Итак, Григорьев сотрудничал со «Временем», Леонтьев — хотел с ним сотрудничать, считая этот журнал наиболее близким своей позиции. Увидев в один прекрасный весенний день Григорьева на Невском проспекте, Леонтьев решился с ним познакомиться и попросил своего спутника, литератора В. В. Крестовского, представить его Аполлону Александровичу. Григорьев понравился Леонтьеву даже внешне — полный, добрые глаза, нос с горбинкой, бородка, длинный сюртук и неторопливые движения; он был похож на умного русского купца из пьес Островского, узнаваем и самобытен, не пошл. Они разговорились и зашли в Пассаж, где товариществом «Общественная польза» (для которого Леонтьев переводил статьи) был устроен зал для публичных лекций и в холле которого можно было спокойно поговорить. Леонтьев с одобрением отозвался о статьях Григорьева, не преминув заметить, как они диссонируют с «позитивным» духом времени, когда всё меряется практической пользой и служением «прогрессу». Григорьев задумчиво ответил;
— Люди не должны жить для одних удобств, жить надо и для прекрасного… То, что прекрасно в книге, — прекрасно и в жизни, даже если оно неудобно…
Леонтьев загорелся: его эстетизм нашел сторонника!
— Но если так, то век Людовика XIV со всеми его мрачными, но пышными сторонами прекраснее, чем современная Голландия или Англия? — высказал он собеседнику давно вызревшую в голове мысль, проверяя свое первое впечатление от беседы.

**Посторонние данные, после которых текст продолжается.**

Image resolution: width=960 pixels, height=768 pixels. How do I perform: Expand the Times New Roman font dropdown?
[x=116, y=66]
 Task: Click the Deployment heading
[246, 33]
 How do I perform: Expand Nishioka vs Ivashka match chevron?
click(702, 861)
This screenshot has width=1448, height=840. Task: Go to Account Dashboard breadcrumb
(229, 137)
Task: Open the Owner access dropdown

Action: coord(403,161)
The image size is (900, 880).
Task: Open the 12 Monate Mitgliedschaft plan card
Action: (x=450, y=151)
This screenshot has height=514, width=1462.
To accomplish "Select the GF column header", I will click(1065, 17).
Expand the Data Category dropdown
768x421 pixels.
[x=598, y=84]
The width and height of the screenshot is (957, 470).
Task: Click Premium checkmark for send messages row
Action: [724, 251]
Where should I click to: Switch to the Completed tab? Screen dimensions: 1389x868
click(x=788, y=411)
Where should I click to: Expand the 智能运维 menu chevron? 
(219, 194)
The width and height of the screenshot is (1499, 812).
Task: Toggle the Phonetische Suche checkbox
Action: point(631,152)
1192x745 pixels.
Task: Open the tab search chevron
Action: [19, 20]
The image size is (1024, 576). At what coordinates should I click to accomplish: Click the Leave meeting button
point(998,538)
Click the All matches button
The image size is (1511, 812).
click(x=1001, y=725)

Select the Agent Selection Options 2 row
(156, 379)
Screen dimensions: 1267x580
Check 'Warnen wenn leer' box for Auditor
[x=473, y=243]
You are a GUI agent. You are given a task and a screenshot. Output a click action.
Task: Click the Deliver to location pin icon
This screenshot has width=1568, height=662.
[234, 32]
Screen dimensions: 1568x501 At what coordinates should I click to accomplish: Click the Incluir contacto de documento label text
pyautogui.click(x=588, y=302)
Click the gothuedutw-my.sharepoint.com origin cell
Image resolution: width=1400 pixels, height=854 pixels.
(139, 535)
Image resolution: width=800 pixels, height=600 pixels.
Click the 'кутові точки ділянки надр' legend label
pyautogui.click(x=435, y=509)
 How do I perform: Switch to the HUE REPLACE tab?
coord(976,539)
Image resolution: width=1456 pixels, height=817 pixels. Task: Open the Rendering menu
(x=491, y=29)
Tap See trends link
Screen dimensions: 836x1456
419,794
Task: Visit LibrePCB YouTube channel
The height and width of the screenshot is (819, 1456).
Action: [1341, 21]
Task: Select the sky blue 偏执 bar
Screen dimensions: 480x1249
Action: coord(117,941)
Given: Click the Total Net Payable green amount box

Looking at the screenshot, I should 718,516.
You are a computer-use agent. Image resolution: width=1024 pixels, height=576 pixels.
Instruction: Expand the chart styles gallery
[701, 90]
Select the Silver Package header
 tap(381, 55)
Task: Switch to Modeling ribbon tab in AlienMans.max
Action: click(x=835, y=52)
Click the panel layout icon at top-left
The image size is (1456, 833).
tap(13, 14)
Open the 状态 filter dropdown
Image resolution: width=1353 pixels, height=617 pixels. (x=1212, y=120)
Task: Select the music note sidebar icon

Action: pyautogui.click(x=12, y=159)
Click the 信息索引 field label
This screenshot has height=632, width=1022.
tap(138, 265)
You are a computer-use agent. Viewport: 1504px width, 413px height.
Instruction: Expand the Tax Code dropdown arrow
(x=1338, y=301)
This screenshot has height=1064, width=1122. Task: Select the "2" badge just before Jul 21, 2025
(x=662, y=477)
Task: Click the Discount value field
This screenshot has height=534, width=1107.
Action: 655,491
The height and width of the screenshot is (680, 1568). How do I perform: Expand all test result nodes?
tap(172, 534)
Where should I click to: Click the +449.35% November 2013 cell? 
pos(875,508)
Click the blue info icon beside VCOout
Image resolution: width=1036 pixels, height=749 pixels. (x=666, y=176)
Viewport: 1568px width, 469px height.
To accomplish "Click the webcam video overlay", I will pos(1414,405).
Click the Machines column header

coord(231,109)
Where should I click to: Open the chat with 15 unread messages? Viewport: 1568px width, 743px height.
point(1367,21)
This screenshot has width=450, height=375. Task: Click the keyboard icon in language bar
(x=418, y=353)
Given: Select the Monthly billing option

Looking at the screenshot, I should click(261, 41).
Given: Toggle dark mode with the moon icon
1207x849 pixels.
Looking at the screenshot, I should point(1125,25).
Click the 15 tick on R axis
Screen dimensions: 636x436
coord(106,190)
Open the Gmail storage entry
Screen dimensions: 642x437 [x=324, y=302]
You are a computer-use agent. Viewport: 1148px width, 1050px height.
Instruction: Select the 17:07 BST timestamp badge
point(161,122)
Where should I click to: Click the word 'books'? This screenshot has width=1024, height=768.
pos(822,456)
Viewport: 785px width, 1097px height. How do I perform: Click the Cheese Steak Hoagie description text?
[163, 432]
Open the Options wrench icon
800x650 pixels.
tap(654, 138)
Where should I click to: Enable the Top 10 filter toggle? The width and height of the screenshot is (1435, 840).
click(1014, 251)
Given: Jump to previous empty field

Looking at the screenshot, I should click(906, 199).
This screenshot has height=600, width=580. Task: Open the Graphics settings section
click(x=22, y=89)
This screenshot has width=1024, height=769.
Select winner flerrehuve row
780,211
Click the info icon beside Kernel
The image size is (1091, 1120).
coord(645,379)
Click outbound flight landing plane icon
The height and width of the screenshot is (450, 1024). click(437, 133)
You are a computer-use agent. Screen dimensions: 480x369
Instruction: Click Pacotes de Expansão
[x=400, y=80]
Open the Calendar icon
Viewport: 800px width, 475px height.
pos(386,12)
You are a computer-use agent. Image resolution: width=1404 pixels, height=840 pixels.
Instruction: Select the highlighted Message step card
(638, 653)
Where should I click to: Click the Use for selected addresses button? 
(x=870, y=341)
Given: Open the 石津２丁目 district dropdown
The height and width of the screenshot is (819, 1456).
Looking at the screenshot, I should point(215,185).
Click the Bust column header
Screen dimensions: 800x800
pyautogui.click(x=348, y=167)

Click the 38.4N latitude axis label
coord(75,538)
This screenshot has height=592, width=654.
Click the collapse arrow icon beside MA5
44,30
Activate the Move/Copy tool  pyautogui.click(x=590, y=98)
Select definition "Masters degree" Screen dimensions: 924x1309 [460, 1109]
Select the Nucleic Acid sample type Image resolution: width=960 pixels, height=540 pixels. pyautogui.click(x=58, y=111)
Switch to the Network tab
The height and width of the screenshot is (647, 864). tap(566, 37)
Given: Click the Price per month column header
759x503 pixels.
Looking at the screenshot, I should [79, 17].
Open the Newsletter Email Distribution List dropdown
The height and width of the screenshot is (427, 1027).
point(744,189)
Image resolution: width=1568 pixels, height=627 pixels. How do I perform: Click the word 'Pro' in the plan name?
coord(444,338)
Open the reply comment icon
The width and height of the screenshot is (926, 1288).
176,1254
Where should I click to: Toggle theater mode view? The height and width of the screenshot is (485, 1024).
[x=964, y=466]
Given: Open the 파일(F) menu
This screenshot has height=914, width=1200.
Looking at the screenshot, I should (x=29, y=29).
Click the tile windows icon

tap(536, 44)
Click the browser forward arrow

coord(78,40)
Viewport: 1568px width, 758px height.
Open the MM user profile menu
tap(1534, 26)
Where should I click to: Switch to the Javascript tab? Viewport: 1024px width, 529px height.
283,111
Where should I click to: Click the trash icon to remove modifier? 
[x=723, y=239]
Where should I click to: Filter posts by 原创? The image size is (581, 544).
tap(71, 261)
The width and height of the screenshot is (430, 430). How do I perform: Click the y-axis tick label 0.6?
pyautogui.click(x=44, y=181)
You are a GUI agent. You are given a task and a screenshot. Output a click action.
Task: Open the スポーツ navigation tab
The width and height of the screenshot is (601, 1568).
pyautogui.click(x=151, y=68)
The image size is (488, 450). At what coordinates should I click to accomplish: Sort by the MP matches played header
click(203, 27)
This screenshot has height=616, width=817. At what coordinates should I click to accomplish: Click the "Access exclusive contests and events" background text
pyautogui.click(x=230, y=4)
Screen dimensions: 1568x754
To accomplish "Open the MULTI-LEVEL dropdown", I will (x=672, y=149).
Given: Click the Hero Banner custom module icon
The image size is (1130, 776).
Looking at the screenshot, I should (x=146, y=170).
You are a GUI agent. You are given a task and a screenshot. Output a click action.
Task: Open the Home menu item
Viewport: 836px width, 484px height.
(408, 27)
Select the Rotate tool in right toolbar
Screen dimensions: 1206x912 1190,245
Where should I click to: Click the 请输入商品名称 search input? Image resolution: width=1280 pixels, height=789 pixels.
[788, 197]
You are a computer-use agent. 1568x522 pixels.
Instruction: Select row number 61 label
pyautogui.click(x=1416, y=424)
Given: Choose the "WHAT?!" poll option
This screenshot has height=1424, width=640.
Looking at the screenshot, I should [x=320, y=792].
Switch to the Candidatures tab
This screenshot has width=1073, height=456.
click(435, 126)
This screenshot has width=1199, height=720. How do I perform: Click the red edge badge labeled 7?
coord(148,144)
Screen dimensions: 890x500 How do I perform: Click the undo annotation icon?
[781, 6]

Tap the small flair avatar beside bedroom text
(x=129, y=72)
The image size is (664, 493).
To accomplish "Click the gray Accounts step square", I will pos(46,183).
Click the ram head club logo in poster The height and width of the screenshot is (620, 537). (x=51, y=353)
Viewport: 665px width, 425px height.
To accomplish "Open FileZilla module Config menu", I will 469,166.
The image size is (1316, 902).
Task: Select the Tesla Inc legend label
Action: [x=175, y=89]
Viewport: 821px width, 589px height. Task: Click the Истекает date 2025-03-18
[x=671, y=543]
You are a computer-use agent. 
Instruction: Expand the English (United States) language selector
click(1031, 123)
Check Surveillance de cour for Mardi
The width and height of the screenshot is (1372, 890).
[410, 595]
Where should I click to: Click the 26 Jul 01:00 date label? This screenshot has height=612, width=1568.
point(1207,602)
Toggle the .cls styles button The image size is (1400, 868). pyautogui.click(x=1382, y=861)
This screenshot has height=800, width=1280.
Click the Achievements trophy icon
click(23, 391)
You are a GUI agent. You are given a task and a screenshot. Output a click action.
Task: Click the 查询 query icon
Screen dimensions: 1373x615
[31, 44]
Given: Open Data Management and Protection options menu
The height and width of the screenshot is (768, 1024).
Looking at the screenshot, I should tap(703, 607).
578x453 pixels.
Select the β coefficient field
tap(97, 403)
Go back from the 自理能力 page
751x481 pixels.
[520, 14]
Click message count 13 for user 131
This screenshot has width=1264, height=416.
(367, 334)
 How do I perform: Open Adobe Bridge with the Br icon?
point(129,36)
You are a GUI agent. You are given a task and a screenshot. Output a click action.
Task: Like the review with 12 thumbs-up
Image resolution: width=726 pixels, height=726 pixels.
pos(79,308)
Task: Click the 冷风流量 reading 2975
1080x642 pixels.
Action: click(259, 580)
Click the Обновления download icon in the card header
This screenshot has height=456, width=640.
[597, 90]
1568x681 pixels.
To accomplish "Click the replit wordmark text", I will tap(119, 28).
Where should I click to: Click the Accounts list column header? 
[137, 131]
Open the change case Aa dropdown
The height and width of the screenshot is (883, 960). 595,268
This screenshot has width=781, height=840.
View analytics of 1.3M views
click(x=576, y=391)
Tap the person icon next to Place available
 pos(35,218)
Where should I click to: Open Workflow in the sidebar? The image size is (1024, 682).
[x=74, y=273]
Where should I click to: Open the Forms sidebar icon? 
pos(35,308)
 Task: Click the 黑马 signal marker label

— Да, разумеется! — Григорьев нисколько не испугался такого вывода Леонтьева.
— А если бы пришлось кстати, стали бы вы печатать такие мысли?
— Конечно, — отвечал Григорьев, — так и надо теперь писать!
С этого началось общение Леонтьева и Григорьева. Они почувствовали друг в друге нечто родственное — недаром в статьях Григорьева можно найти такие определения, которые Леонтьев признал бы «за свои»: «цветная истина», «растительная поэзия», «чутье и радость жизни», «цвет и запах эпохи»… Правда, Леонтьев напечатать во «Времени» ничего не успел: он отдал туда две статьи, но в 1863 году журнал был запрещен.
Аполлон Александрович редактировал еще и другое еженедельное издание — литературную газету «Якорь», где печатал свои необычные статьи: в защиту юродивых, о необходимости «почвы» для произведений искусства, о народах как организмах… Леонтьев читал эти статьи и не раз мысленно соглашался с их автором. Но и в «Якоре» ему тоже напечатать ничего не удалось — показанная им Григорьеву статья оказалась велика для газетного формата.